Dataset items:
-------------------------
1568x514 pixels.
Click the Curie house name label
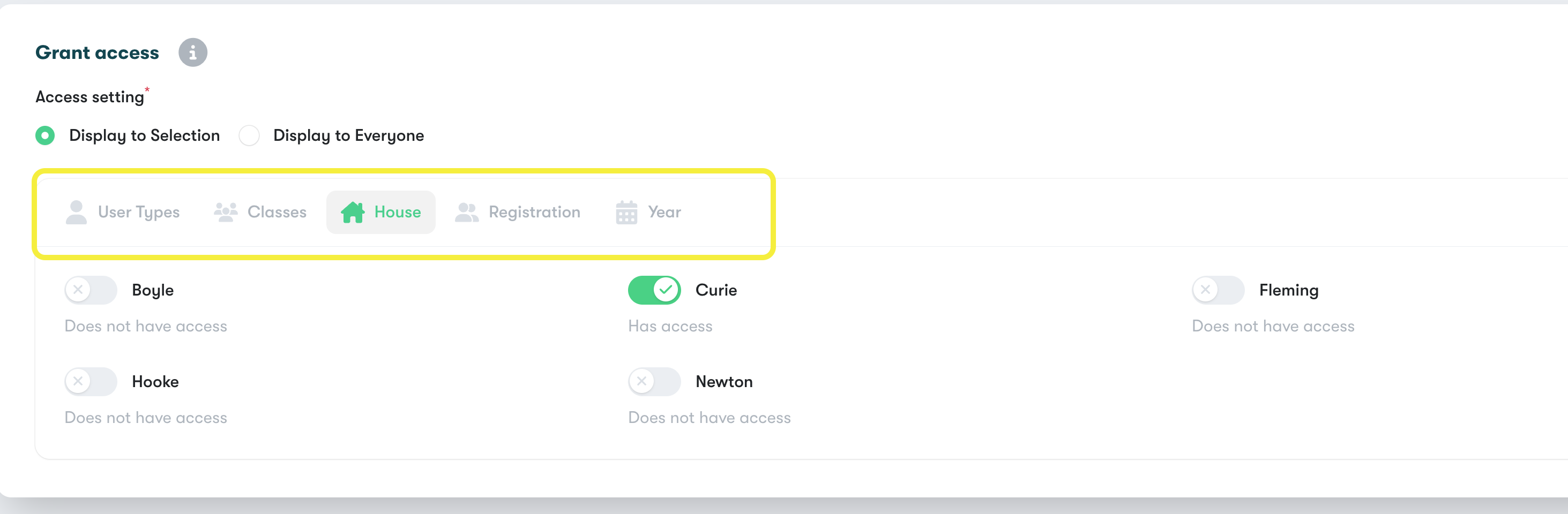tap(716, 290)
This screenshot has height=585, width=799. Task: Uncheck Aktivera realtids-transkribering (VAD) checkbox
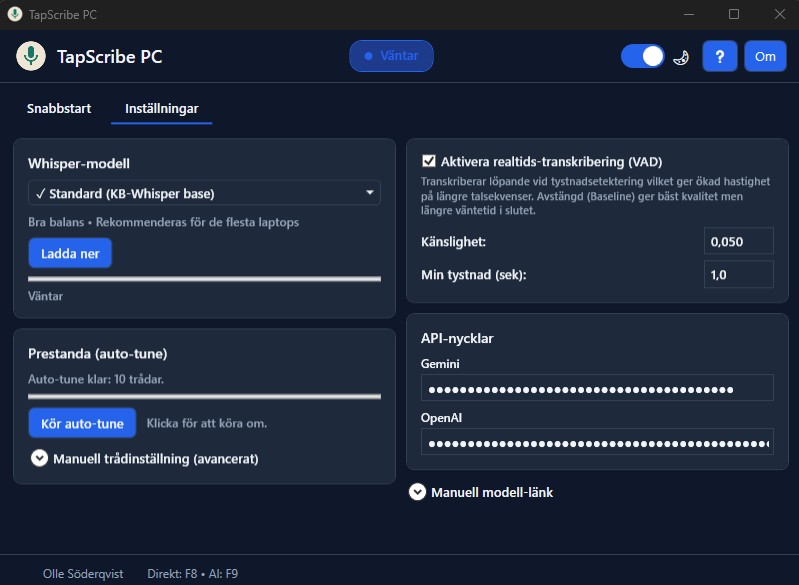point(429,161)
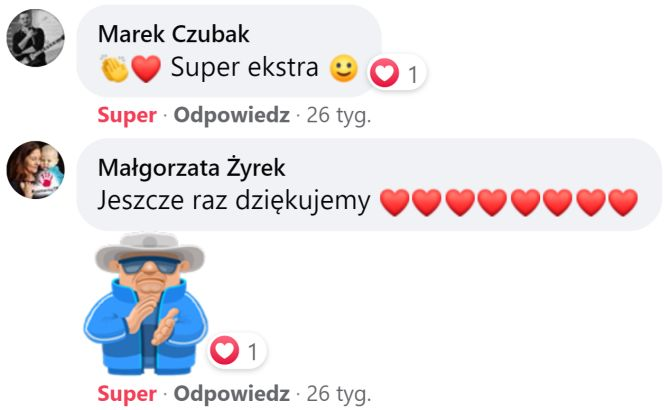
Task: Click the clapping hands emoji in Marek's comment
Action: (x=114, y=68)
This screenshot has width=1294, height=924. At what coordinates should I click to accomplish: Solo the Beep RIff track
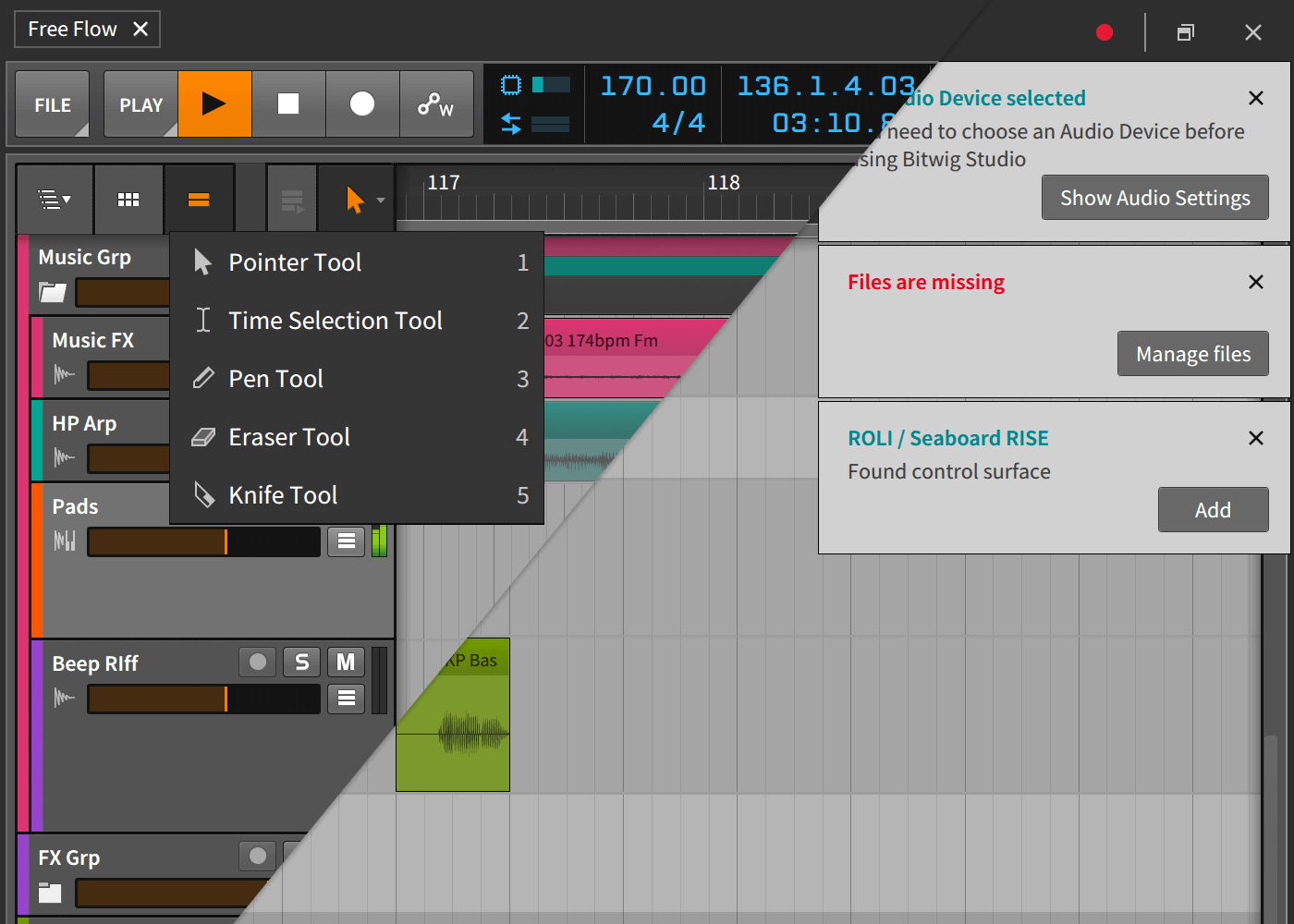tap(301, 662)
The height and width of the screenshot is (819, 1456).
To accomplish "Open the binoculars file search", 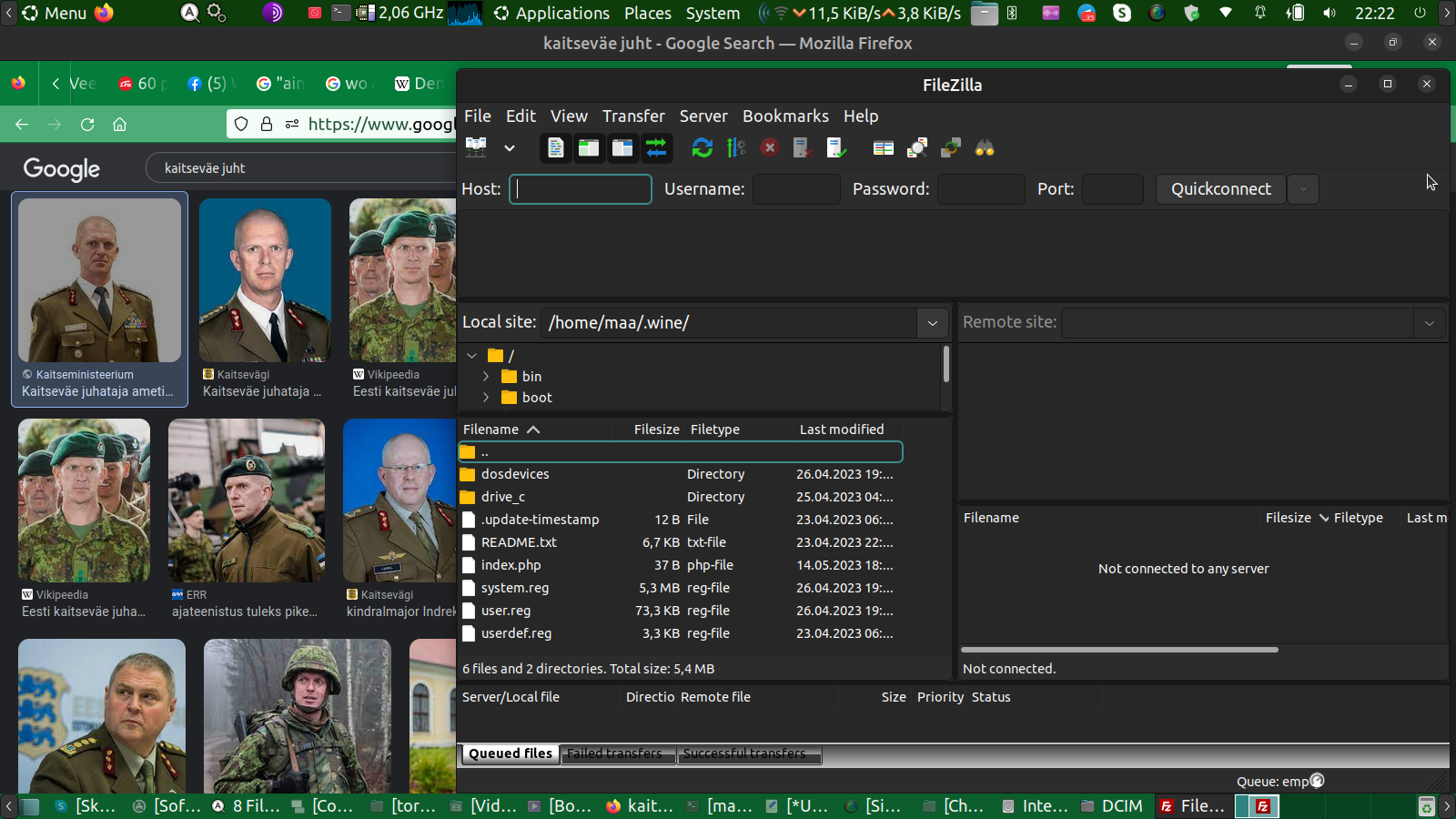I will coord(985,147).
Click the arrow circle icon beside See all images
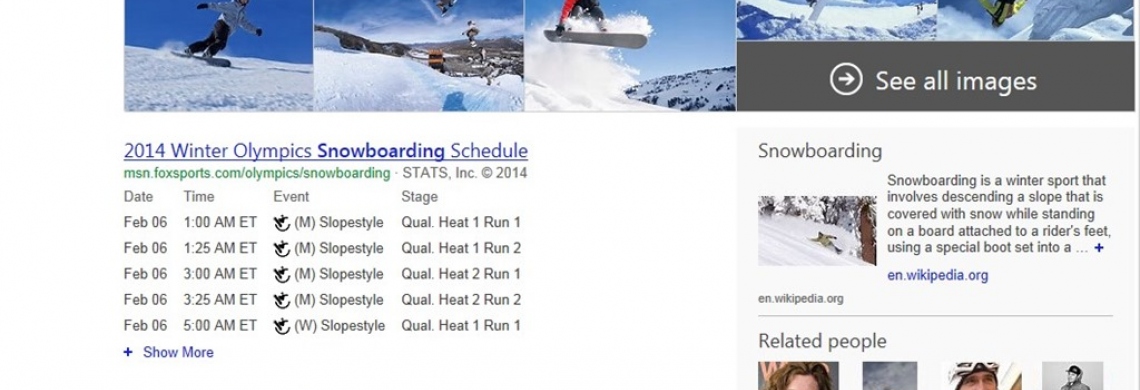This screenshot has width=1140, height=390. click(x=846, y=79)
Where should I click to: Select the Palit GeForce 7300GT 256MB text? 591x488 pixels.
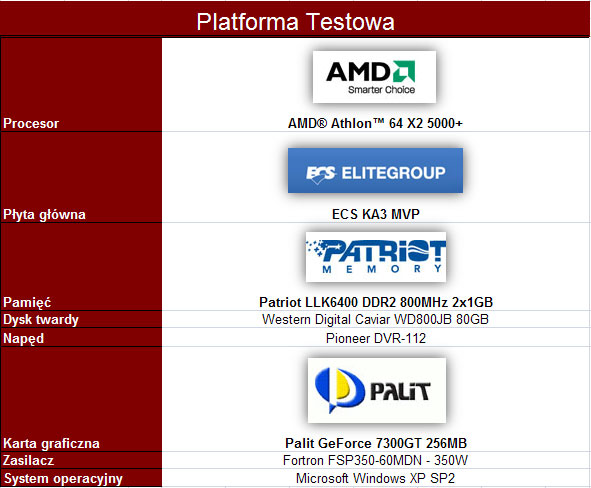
-------------------------
__WHAT NEEDS TO BE DONE__. Copy out, from the data above, every line holding the word "pixels".

__ANSWER TO THIS TASK__.
1568x514 pixels.
Where should I click to: Select the Palit GeForce 7300GT 256MB text? 591x488 pixels.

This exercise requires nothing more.